Spans Envirotech assists industrial clients with ETP sludge characterisation, TCLP testing coordination, dewatering system design, TSDF linkages, and HWM Rules compliance documentation across India.
Contact us: bd@spans.co.in · +91-98100 00233
Frequently Asked Questions
How is ETP sludge classified as hazardous or non-hazardous under CPCB rules?
ETP sludge is classified under the Hazardous and Other Wastes (Management and Transboundary Movement) Rules 2016. Primary sludge from chemical precipitation is often hazardous if it contains heavy metals, cyanides, or other Schedule I constituents. Biological (secondary) sludge from aerobic treatment of typical industrial wastewater is generally non-hazardous, but sludge from industries handling toxic chemicals, heavy metals, or persistent organics may still be classified hazardous based on the TCLP (Toxicity Characteristic Leaching Procedure) test. The classification depends on the industry type and process chemistry — not just on whether the sludge came from primary or secondary treatment. If in doubt, conduct a TCLP test; misclassification of hazardous sludge as non-hazardous is a serious violation.
What are the disposal options for hazardous ETP sludge under CPCB rules?

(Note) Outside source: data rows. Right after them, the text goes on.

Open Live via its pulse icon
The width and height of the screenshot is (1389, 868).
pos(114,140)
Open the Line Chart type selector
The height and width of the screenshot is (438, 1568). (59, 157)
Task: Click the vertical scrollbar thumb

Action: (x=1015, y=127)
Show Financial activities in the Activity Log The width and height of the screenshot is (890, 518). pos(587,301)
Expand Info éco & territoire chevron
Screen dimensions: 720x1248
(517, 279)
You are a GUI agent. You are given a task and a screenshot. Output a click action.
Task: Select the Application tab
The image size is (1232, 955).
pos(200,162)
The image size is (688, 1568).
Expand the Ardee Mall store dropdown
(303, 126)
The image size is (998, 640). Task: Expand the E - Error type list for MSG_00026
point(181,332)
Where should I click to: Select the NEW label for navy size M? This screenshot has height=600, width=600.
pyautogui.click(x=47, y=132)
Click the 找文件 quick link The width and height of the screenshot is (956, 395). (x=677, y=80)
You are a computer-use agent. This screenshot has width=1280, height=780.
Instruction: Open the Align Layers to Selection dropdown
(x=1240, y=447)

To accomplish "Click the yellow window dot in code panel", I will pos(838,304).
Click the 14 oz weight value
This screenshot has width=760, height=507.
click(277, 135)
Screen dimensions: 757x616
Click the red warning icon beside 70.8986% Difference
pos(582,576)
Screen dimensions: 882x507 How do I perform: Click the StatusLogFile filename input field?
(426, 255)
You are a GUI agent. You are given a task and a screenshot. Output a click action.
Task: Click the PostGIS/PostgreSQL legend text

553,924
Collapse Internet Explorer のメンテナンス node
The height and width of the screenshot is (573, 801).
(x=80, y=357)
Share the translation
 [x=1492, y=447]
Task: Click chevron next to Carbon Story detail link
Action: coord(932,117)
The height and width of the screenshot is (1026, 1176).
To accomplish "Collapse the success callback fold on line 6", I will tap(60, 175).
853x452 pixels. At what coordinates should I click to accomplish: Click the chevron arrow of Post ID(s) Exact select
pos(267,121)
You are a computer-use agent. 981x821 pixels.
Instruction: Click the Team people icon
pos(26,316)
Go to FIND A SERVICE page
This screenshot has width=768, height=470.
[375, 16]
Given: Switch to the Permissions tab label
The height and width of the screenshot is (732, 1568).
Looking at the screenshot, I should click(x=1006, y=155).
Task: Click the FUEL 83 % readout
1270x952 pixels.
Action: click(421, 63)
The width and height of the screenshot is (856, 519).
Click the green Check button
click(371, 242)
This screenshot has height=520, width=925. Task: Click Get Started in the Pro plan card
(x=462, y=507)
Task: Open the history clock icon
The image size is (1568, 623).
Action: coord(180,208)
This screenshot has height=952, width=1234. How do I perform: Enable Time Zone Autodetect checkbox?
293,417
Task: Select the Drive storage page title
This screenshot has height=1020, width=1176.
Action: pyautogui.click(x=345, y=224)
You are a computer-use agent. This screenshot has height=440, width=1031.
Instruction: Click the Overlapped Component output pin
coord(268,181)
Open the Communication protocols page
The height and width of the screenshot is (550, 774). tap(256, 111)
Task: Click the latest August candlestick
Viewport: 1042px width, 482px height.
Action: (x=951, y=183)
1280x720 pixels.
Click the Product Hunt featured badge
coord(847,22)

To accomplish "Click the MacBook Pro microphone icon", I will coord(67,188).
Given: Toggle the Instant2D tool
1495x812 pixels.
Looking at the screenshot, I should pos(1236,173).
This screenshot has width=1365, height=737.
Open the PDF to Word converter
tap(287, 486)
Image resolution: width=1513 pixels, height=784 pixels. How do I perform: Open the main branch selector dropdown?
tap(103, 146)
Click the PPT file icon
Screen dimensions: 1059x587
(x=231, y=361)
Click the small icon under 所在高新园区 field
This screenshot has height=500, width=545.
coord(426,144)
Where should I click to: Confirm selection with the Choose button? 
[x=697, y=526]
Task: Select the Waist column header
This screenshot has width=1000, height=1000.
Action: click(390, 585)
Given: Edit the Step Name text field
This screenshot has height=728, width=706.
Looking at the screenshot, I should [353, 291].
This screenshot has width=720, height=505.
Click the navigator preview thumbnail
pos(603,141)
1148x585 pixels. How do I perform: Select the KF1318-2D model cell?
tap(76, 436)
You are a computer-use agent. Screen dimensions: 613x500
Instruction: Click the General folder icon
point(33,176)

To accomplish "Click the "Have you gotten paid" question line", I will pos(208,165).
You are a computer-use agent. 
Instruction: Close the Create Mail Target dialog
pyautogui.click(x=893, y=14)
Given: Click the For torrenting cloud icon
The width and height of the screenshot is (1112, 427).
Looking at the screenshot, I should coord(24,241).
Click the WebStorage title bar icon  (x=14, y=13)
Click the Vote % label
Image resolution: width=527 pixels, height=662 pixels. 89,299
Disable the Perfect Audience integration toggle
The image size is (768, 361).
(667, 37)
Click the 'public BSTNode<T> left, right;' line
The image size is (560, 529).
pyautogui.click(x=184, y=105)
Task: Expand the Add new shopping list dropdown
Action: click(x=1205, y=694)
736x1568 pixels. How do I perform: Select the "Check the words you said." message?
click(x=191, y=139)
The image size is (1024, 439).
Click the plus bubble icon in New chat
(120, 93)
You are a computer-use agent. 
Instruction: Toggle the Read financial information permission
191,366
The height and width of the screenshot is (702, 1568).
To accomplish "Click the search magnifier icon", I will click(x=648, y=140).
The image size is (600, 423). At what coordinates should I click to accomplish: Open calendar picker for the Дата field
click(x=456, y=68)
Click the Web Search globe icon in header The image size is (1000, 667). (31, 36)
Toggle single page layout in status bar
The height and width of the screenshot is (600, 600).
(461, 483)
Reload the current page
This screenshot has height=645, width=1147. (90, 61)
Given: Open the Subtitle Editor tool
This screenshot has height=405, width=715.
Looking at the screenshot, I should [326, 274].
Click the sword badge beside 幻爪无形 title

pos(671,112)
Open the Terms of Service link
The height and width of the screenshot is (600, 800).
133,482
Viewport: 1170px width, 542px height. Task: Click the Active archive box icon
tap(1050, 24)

Hazardous ETP sludge must be disposed of through one of three CPCB-approved routes: (1) Treatment, Storage, and Disposal Facility (TSDF) — CPCB-authorised secured landfills or incineration facilities for hazardous waste; (2) Co-processing in cement kilns — only if the sludge meets the calorific value and contaminant limits specified by CPCB for co-processing; (3) Pre-treatment followed by disposal — where sludge can be treated (stabilised, solidified, or incinerated) to convert it to a non-hazardous form before disposal in a conventional landfill. Municipal solid waste landfills, open dumping, and dilution and discharge are not permitted for hazardous sludge under any circumstances.
How long can hazardous ETP sludge be stored on-site?
Under the HWM Rules 2016, hazardous waste generated on-site can be stored for a maximum of 90 days in a SPCB-authorised storage area before disposal. The storage area must have an impermeable floor, a covered structure to prevent rainwater contact, proper signage, and a dedicated fire-fighting arrangement. If more than 90 days of storage is required (e.g., due to TSDF capacity constraints or seasonal access issues), the occupier must apply to the SPCB for an extension with documented justification. Sludge stored beyond 90 days without authorisation constitutes a violation under HWM Rules Rule 5.
What dry solids content can be achieved by different ETP sludge dewatering technologies?
The dry solids (DS) content achievable from ETP sludge dewatering depends significantly on sludge type and the dewatering technology used. Gravity thickeners increase DS from 0.5–1% to 3–5%. Belt filter presses achieve 15–22% DS for biological sludge. Filter presses (plate and frame) achieve 25–40% DS — the highest of mechanical dewatering methods, preferred for chemical/primary sludge and where maximum volume reduction is required before TSDF disposal. Centrifuges achieve 18–28% DS with good polymer dosing. Thermal drying (where energy permits) can achieve 80–90% DS as dry granules. Higher DS content directly reduces TSDF disposal costs, since TSDFs typically charge on a per-tonne-of-wet-sludge basis.
What records must an industrial unit maintain for ETP sludge under CPCB rules?
Under HWM Rules 2016 Rule 20, every occupier generating hazardous waste must maintain records in Form 3 (annual return of hazardous waste generated and disposed). Records must include: type and quantity of sludge generated (monthly), method of storage, quantity sent for disposal, name and authorisation number of the TSDF used, and copies of all trip manifests for hazardous waste transportation. Form 4 (annual return) must be submitted to the SPCB by 30 June each year covering the previous calendar year. All records must be preserved for a minimum of five years and produced on demand during SPCB inspections. Failure to maintain records is itself a violation, even if the sludge was disposed of correctly.
This article summarises CPCB and HWM Rules 2016 requirements for ETP sludge management for informational purposes. Always verify current requirements with your State Pollution Control Board and a qualified environmental consultant.